Für einige steht die Wiedereinsetzung des Berufungsgremiums im Mittelpunkt der Reform, was die Vereinigten Staaten nicht akzeptieren werden. Die USA sind der Meinung, dass die Reform die ihrer Meinung nach diskriminierenden Aktivitäten staatlicher Unternehmen, insbesondere Chinas, die den Wettbewerb verzerren, angehen muss.

Reformen könnten sich auch mit Themen befassen, die bei der Gründung der WTO nicht berücksichtigt wurden, wie Klimawandel, Datenströme oder künstliche Intelligenz.

Die Reform wird eines der Hauptthemen der 13. WTO-Ministerkonferenz (MC13) im Februar sein.

Ein in Genf ansässiger WTO-Delegierter sagte, es scheine so, als ob die Regierung Biden nicht glaube, dass eine weitere Handelsliberalisierung im Interesse der USA sei, eine Überzeugung, die sich im Jahr 2024, einem Jahr der Präsidentschaftswahlen, verfestigen könnte.

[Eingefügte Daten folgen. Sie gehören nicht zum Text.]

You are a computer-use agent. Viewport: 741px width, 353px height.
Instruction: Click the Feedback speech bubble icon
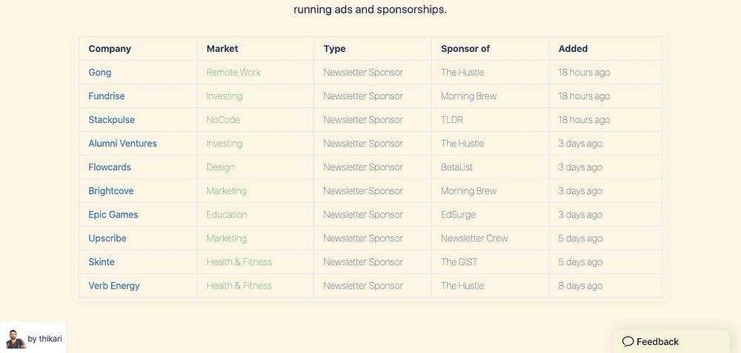[628, 342]
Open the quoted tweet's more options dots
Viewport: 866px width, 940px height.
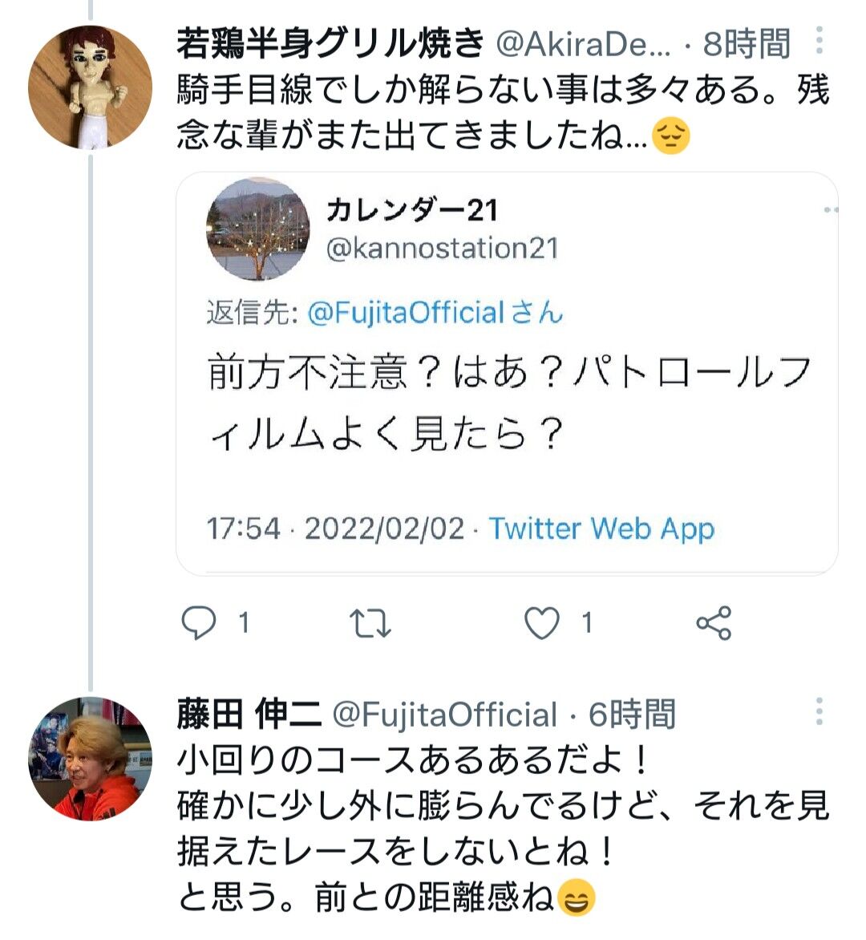coord(831,210)
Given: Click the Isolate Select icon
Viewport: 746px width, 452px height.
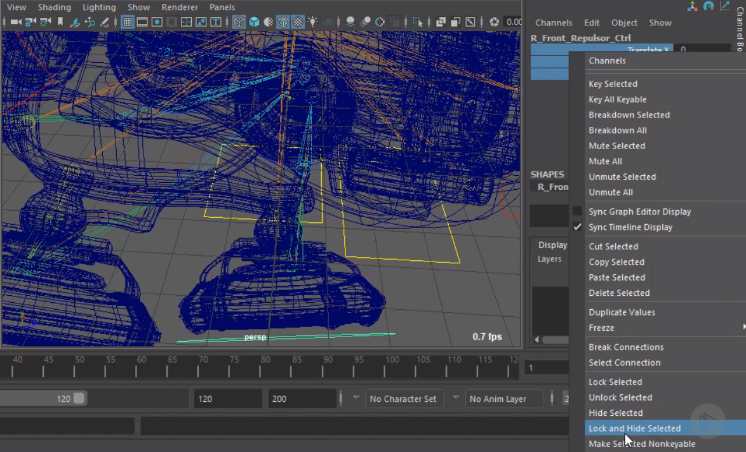Looking at the screenshot, I should 418,22.
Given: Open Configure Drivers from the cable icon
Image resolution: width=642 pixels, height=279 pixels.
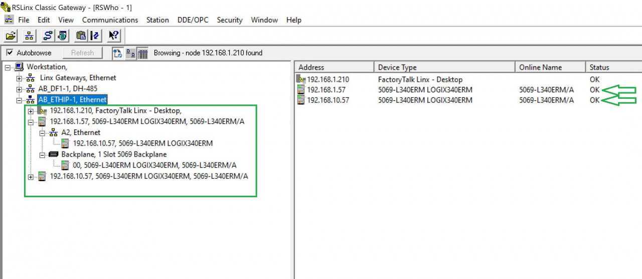Looking at the screenshot, I should click(48, 36).

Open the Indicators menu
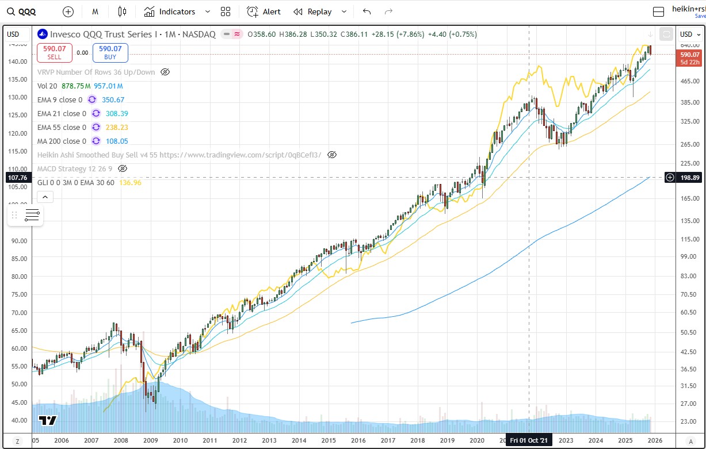point(170,11)
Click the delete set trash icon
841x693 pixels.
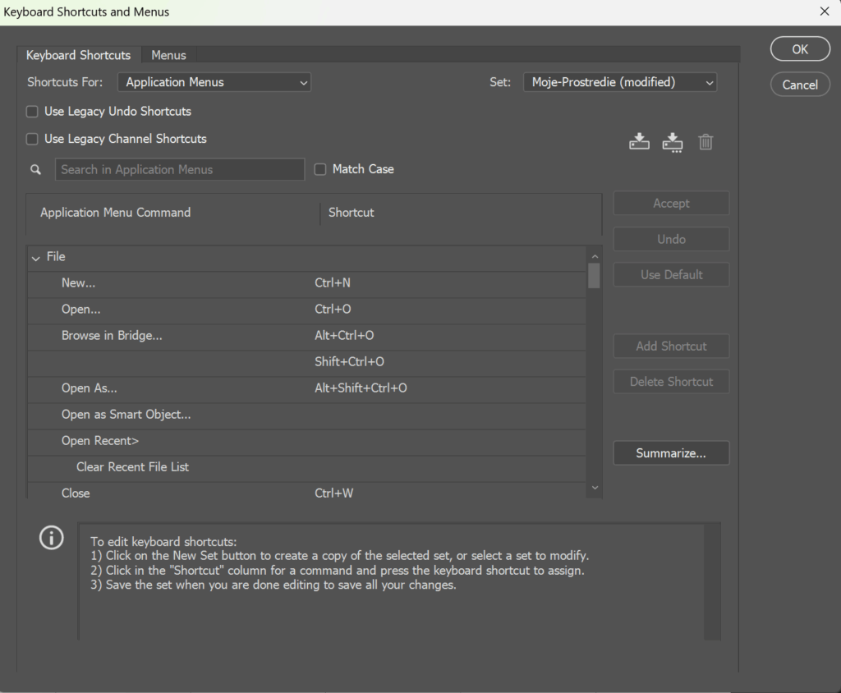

"Und wenn sie nicht glauben, dass dies in ihrem Interesse liegt, wird die Rolle der WTO in gewisser Weise geschwächt", sagte der Delegierte. "Die gleichen Faktoren, die MC12 schwierig gemacht haben, werden auch MC13 schwierig machen, nämlich die indische Obstruktionspolitik und die Gleichgültigkeit der USA."

Die WTO vertritt die Auffassung, dass die Welt eine neue Dynamik der Integration braucht, die sie als Re-Globalisierung bezeichnet, um die Herausforderungen vom Klimawandel bis zur Armutsbekämpfung zu bewältigen. Gleichzeitig weist sie darauf hin, dass 75 % des Warenhandels immer noch auf den von den WTO-Mitgliedern untereinander gewährten Zollkonditionen basieren.

"Wenn das wegfällt, bleibt nur noch Chaos und ein System, das eher auf Macht als auf Regeln basiert", sagte Generaldirektorin Ngozi Okonjo-Iweala.